Uconn needs to lift its own socks, play in the NBE, get a good contract signed for 2013. I for one, don't want to join BC, Miami, Syracuse and Pitt - I'd rather SMU, Houston, SDS, Boise, UCF and Navy. Even Temple and Memphis are not much of a step down from Syracuse or Pitt. I like playing BB against Providence, St. Johns and Georgetown.
Rankings for BE and ACC in 2011 and 2010 for NBE teams and ACC minus Clemson and FSU.

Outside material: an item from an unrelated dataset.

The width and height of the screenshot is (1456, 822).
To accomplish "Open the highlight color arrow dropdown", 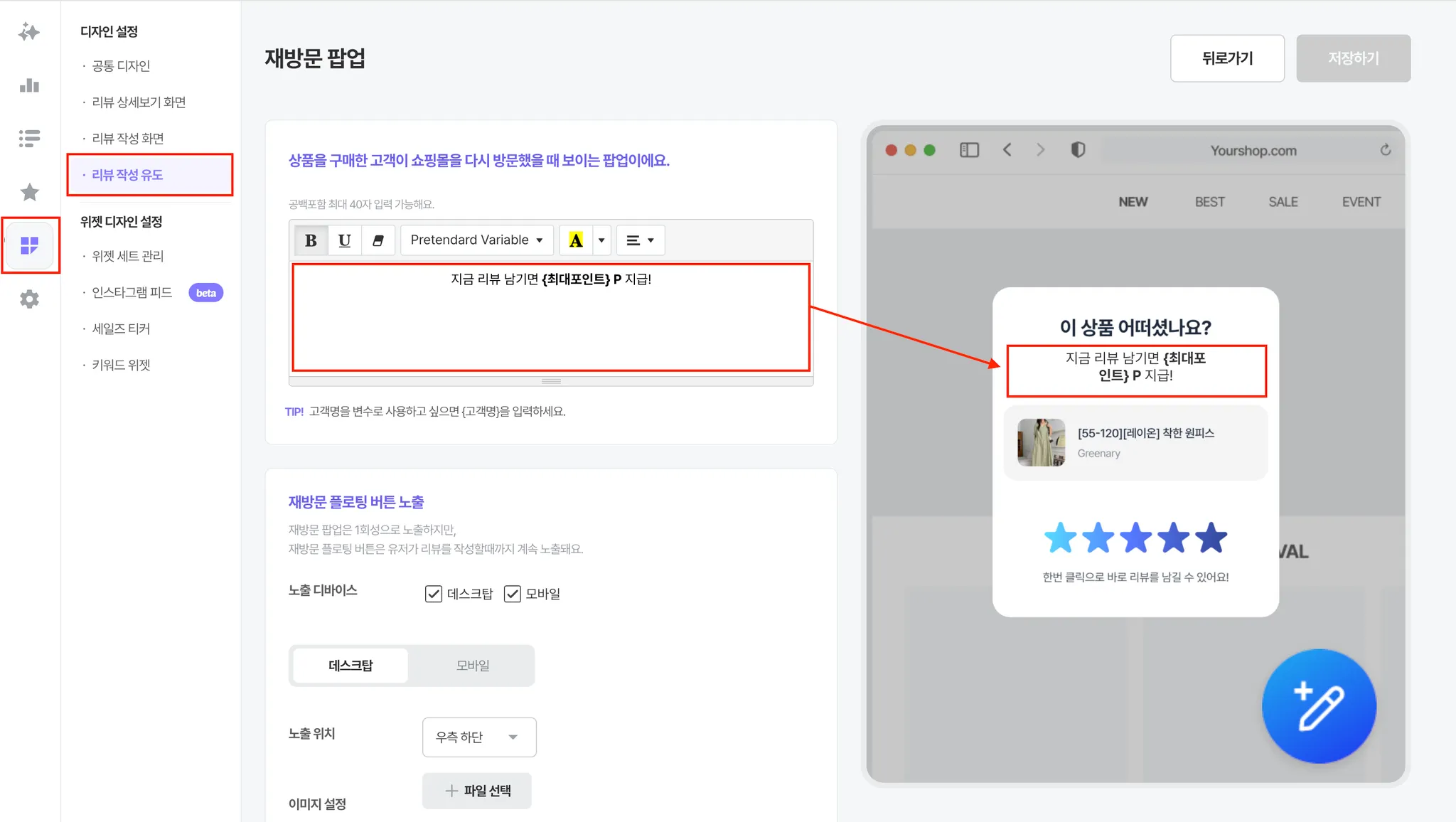I will point(601,240).
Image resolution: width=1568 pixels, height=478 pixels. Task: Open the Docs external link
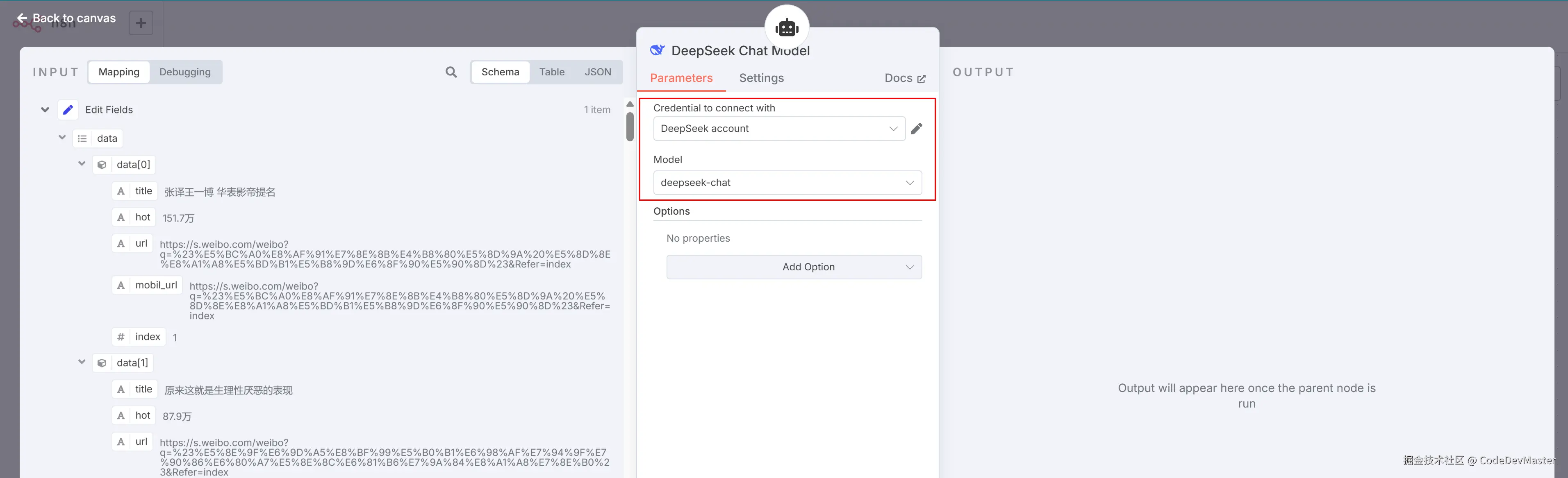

2011 8.BS, 18. Houston, 25 Cin, 31 Rutgers vs. 21 VT and 34 Virginia
2010 9 BS, 21 UCF, 28 SDS, 34 Ct, 36 Navy vs. 26 VT, 23 Maryland, 25 NCS
duckk the ACC and their weak football. The new BE will challenge the former BCS conferences not named the SEC on the field in 2013 and forward. The football elitest (kind of like lawyers who instead of measuring their dicks, measure their law schools) don't want the unwashed, recent additions in the club. We get in by play on the field.